Question

Find the value of K for which the quadratic equation k^2x^2-2(k-1)x+4=0 has two real equal roots

Answer 1

Answer:

The value of k is $-1,\frac{1}{3}$

Step-by-step explanation:

In the question we have been given a quadratic equation of x and it is said that for the right value of k we will get two equal roots from the quadratic equation.

We usually find the roots of a quadratic equation by factorization method or formula method but when we don't know the coefficients of the different powers of x we need to use a different formula for finding the value of k.

When two roots are real and equal, we can say that

$b^{2} -4ac=0$

We will be using the above formula to find the value of k.

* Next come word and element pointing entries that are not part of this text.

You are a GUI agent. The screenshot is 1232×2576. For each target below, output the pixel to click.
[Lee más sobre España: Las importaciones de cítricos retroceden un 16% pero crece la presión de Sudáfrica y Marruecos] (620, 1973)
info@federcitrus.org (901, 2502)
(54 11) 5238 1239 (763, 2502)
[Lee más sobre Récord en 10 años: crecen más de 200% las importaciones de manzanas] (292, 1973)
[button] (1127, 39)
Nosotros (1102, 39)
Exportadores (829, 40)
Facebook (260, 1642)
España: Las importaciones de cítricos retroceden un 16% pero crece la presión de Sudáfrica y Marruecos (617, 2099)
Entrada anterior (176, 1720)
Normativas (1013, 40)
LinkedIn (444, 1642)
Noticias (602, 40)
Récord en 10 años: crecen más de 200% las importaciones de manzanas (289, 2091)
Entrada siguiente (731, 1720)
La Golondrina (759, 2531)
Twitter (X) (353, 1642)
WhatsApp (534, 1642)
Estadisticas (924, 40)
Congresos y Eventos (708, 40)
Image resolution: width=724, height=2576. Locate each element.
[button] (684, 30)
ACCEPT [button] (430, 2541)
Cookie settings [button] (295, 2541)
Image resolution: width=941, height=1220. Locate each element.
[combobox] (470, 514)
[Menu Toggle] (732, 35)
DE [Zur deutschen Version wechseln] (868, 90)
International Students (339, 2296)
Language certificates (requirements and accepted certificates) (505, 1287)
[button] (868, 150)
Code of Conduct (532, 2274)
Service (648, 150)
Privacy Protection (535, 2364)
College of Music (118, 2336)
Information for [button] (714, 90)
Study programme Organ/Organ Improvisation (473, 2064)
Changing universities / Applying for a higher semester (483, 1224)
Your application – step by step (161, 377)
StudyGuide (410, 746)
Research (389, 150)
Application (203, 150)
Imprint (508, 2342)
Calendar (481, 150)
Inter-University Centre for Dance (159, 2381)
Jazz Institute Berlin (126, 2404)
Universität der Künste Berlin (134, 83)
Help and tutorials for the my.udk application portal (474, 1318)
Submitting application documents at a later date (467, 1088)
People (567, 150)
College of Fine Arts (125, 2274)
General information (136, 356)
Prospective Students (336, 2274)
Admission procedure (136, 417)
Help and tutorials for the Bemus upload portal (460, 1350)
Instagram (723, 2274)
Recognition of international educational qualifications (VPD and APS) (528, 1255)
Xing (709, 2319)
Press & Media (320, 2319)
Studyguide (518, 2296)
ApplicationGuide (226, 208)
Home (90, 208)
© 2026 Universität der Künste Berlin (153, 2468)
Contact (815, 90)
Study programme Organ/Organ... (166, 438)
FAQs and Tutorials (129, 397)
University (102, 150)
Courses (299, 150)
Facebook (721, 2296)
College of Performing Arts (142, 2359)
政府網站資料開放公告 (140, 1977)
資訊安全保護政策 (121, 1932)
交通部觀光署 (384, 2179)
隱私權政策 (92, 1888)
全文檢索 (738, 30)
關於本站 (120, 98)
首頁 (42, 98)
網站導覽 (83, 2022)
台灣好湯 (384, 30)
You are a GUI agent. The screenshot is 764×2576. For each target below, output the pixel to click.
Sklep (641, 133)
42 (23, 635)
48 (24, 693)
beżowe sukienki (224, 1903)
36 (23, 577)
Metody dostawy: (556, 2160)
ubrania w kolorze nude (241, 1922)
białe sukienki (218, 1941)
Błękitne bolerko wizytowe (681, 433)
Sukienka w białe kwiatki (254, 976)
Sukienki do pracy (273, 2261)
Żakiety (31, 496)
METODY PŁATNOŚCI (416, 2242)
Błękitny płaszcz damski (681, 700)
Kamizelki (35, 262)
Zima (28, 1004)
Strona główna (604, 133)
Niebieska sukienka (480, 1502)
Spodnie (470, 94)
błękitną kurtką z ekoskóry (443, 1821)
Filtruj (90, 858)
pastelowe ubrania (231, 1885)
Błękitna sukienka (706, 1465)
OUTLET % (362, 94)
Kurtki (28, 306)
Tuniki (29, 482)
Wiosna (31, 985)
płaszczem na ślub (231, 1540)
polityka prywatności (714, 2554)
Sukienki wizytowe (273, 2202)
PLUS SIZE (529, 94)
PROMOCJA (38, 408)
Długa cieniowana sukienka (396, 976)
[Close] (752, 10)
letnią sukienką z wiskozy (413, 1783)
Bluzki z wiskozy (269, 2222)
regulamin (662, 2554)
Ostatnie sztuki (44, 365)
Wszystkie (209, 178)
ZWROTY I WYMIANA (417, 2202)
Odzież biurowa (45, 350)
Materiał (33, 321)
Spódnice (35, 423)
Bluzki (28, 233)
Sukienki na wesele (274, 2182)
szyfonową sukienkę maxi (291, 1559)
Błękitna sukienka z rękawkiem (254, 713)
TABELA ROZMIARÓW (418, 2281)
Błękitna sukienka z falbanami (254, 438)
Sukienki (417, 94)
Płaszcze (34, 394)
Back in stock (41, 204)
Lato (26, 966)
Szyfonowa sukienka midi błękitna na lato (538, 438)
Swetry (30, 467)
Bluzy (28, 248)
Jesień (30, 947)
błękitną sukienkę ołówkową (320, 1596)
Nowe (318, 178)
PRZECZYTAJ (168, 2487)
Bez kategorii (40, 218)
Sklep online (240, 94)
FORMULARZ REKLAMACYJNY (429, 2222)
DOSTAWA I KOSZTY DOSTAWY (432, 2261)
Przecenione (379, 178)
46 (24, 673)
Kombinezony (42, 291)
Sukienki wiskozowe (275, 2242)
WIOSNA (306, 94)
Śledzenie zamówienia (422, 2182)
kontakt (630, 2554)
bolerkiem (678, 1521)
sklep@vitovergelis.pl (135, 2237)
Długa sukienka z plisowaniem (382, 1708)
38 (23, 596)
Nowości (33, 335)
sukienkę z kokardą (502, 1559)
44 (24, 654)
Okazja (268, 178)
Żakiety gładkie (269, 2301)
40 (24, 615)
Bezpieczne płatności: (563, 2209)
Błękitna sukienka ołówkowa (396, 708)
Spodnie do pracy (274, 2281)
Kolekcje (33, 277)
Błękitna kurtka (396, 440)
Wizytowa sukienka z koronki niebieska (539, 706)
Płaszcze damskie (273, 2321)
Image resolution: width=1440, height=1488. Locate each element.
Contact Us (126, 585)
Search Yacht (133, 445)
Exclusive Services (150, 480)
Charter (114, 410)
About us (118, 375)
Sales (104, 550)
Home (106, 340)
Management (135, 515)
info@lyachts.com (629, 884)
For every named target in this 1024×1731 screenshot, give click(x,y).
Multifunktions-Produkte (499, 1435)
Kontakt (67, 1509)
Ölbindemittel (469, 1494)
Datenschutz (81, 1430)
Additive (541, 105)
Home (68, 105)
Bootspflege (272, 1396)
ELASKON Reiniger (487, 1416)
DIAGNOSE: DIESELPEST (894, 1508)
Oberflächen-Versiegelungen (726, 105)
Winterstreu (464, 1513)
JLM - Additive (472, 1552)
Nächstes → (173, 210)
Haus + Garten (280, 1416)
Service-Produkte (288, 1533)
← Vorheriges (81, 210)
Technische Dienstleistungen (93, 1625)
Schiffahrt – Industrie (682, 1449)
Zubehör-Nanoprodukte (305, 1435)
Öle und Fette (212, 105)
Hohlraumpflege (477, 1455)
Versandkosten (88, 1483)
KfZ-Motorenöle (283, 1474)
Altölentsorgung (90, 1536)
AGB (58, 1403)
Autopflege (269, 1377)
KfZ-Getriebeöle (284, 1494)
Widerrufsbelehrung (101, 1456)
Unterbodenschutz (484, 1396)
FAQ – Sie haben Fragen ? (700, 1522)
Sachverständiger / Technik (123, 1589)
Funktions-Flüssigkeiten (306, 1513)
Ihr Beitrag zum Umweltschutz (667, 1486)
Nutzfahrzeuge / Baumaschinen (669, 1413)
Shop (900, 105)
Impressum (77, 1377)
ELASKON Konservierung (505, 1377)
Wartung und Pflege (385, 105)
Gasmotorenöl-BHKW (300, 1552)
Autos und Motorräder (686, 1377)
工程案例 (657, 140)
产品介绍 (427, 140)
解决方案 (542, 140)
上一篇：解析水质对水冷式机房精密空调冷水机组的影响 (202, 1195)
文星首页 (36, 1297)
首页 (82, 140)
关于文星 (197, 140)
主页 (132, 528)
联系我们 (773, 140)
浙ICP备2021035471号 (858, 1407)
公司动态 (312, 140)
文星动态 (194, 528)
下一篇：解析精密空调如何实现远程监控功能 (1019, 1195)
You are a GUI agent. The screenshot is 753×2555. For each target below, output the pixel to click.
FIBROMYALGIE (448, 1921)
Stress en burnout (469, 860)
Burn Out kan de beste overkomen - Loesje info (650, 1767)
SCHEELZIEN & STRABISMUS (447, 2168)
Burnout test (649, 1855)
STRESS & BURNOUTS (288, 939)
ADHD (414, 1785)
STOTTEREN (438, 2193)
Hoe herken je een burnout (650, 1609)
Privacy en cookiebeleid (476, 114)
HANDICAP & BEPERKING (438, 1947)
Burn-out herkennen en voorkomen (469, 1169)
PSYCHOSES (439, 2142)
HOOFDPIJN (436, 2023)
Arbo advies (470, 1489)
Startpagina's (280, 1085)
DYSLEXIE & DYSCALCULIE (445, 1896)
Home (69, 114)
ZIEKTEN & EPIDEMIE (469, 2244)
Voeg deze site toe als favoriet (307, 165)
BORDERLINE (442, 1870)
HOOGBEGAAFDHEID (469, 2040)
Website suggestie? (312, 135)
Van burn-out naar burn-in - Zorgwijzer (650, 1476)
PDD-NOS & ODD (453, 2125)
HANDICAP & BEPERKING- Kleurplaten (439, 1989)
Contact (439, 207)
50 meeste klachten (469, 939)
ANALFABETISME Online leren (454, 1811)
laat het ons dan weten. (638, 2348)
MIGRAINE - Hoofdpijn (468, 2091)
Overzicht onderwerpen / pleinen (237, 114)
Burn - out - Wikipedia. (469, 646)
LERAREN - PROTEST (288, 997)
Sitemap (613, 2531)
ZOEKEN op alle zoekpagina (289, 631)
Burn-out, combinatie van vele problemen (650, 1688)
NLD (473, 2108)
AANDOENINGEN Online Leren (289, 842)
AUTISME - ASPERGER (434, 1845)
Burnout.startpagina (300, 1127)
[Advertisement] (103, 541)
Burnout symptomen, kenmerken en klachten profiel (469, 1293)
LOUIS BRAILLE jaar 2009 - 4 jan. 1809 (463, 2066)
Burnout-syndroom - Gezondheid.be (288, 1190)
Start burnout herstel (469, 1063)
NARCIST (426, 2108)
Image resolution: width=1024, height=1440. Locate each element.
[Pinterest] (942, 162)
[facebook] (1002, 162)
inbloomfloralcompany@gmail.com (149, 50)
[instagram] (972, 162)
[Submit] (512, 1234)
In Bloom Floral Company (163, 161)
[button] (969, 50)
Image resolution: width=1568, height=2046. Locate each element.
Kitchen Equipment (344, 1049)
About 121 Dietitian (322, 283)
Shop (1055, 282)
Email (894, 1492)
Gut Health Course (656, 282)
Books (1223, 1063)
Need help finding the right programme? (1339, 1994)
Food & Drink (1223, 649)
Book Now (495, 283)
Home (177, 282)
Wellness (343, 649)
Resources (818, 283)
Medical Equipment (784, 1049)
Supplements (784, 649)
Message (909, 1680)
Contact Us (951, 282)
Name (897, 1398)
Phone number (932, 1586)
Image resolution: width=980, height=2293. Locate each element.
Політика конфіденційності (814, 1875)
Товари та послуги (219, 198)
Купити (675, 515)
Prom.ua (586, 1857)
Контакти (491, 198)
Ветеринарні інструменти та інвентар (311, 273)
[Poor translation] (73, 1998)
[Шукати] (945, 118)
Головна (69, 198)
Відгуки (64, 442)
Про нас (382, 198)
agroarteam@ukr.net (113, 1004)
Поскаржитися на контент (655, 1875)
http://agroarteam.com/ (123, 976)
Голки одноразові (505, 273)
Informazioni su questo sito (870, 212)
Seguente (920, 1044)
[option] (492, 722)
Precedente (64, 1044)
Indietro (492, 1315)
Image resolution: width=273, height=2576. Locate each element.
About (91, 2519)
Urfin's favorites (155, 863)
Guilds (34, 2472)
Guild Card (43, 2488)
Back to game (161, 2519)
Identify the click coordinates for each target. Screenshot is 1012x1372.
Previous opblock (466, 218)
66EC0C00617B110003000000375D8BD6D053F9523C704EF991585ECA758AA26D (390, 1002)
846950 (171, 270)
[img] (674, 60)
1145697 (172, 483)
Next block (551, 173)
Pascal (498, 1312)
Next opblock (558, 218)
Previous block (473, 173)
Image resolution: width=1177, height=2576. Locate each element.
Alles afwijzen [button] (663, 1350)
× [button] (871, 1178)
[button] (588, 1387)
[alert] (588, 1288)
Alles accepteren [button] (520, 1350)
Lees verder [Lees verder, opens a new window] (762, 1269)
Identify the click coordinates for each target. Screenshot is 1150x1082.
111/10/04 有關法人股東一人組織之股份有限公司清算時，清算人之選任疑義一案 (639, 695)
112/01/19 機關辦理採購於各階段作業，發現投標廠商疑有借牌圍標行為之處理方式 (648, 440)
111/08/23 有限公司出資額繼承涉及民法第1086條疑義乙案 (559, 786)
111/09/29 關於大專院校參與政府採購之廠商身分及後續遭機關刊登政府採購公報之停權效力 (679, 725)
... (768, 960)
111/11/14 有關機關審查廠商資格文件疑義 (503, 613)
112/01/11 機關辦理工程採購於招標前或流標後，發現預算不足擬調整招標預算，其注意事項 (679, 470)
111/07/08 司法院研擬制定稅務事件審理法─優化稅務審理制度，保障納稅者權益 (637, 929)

$a=k^{2} \\b=-2(k-1)\\c=4$

$b^{2} -4ac=0\\(-2(k-1))^{2} -4.k^{2} .4=0\\4(k-1)^{2} -16k^{2} =0\\4(k^{2} -2k+1)-16k^{2} =0\\-12k^{2}-8k+4=0\\3k^{2} +2k-1=0\\3k^{2} +3k-k-1=0\\3k(k+1)-1(k+1)=0\\(k+1)(3k-1)=0$

k=-1,$\frac{1}{3}$

For these two values of k we get two equal roots for the equation.